Stored records:
::::
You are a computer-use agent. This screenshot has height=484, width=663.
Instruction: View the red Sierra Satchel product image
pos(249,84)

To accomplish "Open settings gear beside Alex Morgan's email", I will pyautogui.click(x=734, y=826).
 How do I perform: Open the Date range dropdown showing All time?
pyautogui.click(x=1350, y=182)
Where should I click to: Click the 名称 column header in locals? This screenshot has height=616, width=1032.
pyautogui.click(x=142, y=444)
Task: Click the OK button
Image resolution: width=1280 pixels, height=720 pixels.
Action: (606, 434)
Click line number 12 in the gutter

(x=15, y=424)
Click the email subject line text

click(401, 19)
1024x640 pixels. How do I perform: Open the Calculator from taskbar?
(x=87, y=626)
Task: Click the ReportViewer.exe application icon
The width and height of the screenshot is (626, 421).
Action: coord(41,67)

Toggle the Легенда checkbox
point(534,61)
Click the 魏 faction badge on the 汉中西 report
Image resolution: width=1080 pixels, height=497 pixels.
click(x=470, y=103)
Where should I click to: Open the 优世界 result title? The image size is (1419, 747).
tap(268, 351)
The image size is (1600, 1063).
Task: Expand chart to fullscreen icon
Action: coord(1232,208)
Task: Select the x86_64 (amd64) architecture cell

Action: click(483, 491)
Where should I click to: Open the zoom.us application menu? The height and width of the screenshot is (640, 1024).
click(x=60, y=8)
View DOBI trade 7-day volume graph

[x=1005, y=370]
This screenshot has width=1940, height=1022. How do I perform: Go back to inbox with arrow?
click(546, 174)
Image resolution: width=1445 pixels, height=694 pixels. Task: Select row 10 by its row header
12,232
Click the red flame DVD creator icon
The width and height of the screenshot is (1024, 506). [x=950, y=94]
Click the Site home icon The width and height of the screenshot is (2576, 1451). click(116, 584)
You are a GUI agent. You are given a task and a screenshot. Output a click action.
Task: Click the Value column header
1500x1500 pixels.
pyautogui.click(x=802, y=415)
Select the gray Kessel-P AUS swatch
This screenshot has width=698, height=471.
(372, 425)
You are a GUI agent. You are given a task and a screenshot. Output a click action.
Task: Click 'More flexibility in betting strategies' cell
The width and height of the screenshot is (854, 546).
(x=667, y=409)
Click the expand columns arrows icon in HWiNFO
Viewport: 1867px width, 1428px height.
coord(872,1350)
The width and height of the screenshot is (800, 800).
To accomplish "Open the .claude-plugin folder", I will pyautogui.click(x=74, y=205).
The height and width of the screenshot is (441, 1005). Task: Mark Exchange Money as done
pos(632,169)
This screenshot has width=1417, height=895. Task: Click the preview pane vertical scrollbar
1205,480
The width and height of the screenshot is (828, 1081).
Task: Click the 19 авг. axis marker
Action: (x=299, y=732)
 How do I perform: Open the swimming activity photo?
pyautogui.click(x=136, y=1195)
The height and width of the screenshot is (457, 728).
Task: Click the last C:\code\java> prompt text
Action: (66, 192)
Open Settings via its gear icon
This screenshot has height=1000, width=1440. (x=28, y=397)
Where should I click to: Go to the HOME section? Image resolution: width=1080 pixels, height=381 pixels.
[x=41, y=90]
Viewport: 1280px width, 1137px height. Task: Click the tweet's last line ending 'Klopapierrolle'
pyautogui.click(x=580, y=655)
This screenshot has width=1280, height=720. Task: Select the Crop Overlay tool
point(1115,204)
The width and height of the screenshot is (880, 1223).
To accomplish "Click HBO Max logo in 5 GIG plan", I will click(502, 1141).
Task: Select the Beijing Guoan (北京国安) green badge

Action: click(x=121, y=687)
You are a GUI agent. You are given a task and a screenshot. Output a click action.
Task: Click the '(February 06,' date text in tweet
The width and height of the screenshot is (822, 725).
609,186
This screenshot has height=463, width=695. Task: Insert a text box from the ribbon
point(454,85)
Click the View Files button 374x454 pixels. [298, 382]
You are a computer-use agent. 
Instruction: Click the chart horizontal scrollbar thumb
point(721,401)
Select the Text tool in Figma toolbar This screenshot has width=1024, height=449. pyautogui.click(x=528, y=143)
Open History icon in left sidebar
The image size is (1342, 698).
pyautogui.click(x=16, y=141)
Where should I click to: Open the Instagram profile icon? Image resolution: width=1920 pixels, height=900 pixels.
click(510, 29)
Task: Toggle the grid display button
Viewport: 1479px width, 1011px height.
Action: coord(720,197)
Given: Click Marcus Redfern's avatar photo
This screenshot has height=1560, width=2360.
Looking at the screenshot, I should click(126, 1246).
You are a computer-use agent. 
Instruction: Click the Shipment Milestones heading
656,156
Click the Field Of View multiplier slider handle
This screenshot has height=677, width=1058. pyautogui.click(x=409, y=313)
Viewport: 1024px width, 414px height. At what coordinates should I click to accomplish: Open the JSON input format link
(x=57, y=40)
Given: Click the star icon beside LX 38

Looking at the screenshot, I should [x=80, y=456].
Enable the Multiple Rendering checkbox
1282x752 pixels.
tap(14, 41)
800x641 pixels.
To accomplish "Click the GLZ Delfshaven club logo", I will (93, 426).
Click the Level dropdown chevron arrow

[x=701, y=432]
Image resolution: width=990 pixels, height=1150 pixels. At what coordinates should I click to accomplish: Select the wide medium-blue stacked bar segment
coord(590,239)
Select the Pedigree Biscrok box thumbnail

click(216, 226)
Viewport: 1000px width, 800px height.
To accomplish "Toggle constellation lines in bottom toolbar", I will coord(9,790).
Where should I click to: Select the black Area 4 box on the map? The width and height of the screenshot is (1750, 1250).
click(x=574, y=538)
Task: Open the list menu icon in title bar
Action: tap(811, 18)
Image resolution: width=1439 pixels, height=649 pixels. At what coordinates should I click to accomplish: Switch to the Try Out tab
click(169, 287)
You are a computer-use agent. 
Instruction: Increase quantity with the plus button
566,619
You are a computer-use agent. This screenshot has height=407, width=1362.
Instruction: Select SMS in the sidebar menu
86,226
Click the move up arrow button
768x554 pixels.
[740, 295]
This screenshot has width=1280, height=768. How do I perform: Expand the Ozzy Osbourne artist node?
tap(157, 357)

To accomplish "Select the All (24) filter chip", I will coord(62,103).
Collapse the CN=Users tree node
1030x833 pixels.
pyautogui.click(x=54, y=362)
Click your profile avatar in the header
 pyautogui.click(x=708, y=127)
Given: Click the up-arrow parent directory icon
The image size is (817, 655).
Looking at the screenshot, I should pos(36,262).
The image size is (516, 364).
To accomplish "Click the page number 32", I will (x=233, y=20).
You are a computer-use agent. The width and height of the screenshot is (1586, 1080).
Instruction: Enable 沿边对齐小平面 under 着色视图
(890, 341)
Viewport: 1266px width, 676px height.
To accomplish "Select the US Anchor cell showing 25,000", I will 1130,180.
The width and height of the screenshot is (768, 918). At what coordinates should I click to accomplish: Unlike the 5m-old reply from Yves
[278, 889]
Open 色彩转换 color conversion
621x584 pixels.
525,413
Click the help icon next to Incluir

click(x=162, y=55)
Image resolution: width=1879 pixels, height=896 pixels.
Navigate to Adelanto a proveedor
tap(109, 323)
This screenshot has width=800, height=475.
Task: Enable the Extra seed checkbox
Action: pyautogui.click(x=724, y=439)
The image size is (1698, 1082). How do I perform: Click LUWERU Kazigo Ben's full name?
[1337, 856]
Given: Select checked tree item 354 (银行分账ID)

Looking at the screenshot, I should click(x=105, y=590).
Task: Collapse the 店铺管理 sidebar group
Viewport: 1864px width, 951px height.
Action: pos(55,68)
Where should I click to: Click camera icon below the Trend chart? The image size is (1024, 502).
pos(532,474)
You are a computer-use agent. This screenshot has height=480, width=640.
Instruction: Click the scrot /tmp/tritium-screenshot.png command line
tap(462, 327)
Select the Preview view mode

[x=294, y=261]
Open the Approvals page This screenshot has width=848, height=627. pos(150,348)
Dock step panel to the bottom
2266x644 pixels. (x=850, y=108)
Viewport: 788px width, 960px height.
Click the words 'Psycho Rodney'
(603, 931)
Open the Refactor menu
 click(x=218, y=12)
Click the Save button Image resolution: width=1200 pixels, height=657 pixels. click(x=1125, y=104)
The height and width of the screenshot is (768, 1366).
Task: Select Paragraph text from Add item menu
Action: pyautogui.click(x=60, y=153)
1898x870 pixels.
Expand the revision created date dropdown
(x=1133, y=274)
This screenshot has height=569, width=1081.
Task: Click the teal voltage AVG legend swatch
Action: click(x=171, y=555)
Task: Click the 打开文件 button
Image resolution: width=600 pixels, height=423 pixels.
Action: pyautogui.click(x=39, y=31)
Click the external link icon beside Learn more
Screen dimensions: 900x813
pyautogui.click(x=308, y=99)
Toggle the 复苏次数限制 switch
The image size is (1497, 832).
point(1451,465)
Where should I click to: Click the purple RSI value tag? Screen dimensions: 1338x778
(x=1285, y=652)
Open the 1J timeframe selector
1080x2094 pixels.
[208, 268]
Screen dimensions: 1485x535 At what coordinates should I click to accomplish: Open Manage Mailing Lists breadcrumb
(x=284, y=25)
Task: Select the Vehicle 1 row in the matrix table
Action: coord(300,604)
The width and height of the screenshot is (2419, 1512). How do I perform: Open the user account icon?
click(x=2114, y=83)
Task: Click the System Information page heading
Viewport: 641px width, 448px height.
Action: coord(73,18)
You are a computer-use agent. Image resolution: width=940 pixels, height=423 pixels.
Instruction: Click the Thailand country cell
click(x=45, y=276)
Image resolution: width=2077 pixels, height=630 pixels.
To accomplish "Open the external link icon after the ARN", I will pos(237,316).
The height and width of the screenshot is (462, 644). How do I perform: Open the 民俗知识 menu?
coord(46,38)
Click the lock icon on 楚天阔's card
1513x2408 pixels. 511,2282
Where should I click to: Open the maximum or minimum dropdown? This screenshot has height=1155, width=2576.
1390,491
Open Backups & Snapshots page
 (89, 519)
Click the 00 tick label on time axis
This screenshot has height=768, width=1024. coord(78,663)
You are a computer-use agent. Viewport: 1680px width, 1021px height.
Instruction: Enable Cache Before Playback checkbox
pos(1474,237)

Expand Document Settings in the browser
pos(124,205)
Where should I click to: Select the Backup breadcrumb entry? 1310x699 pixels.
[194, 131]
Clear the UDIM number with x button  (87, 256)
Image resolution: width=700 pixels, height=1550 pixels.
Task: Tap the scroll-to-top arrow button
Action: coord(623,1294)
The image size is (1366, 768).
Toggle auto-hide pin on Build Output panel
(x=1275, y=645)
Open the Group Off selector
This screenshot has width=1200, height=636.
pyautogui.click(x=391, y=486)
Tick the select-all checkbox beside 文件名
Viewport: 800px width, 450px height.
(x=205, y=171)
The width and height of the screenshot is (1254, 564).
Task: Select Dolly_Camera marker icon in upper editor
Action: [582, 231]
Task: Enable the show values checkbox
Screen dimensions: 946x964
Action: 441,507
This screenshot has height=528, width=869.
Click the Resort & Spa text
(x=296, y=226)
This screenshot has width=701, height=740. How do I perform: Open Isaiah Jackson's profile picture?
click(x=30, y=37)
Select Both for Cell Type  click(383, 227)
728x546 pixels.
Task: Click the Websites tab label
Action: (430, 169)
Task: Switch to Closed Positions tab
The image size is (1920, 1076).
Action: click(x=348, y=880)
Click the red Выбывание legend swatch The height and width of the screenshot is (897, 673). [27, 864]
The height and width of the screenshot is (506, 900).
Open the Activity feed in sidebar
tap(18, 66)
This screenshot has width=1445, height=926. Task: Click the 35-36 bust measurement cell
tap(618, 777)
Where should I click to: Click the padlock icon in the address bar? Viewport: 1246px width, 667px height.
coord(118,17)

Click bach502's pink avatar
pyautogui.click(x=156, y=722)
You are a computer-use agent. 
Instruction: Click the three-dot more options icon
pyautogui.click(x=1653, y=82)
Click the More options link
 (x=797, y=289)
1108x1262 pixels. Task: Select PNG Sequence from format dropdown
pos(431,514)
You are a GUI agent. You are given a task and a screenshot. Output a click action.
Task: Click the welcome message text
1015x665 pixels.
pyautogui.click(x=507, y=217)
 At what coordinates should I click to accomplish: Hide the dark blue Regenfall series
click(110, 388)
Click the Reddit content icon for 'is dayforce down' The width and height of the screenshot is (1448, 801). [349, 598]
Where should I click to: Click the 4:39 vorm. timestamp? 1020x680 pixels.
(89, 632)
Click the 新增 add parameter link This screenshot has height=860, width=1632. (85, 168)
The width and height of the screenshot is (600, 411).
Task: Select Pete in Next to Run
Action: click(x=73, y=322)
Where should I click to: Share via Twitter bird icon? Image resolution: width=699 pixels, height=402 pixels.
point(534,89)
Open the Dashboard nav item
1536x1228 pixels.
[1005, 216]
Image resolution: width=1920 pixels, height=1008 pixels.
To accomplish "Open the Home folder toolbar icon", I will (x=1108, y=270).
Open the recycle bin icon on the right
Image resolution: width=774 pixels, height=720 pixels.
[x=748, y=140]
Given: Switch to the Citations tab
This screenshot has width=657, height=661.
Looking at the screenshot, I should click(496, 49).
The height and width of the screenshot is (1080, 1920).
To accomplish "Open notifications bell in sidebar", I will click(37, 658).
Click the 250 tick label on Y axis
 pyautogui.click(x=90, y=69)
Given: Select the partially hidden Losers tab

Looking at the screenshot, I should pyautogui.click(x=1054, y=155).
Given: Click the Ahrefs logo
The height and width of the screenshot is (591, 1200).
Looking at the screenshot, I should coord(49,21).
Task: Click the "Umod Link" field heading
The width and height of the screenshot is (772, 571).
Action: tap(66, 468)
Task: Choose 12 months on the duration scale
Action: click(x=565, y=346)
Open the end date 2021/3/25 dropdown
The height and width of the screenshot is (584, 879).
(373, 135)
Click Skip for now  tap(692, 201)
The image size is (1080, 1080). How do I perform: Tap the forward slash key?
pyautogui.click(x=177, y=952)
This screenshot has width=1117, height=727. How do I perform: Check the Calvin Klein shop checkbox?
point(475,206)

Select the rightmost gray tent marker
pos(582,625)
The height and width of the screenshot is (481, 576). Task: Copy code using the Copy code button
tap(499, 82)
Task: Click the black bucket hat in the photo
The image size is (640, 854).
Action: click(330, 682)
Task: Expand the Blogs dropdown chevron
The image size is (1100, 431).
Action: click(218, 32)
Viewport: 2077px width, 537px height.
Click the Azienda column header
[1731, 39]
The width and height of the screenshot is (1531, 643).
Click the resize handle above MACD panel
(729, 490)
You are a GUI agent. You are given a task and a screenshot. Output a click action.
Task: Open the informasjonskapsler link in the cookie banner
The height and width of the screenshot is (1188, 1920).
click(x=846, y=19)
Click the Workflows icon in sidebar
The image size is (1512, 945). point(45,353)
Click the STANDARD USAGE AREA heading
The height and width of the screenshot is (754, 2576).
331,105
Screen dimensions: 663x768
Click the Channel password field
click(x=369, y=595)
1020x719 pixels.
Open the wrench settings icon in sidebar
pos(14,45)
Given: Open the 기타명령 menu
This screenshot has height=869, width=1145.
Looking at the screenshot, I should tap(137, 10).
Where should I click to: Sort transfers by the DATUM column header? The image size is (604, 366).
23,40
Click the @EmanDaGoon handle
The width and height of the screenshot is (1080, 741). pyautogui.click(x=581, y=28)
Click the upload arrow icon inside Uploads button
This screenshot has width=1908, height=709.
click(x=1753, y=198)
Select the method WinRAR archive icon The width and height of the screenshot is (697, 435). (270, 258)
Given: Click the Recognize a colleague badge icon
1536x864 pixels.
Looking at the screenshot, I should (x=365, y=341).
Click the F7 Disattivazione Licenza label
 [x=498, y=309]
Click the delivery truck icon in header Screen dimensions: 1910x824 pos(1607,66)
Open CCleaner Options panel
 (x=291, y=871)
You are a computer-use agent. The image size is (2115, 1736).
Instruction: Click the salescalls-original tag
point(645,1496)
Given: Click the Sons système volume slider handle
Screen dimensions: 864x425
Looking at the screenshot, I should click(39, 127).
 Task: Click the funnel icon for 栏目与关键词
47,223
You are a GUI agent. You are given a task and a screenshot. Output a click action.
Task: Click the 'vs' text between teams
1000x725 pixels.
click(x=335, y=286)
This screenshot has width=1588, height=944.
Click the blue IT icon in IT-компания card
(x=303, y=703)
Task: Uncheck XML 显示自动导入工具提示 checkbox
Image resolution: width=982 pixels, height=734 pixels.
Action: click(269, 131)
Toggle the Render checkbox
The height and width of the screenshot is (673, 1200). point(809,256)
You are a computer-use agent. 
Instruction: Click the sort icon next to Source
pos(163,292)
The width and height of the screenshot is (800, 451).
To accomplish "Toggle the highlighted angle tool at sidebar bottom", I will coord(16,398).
::::
Please copy the lines above from the line with "Where should I click to: Select the Backup" up to and including the line with "Open the Group Off selector", exactly as written and with nothing else.

Where should I click to: Select the Backup breadcrumb entry? 1310x699 pixels.
[194, 131]
Clear the UDIM number with x button  (87, 256)
Image resolution: width=700 pixels, height=1550 pixels.
Task: Tap the scroll-to-top arrow button
Action: coord(623,1294)
The image size is (1366, 768).
Toggle auto-hide pin on Build Output panel
(x=1275, y=645)
Open the Group Off selector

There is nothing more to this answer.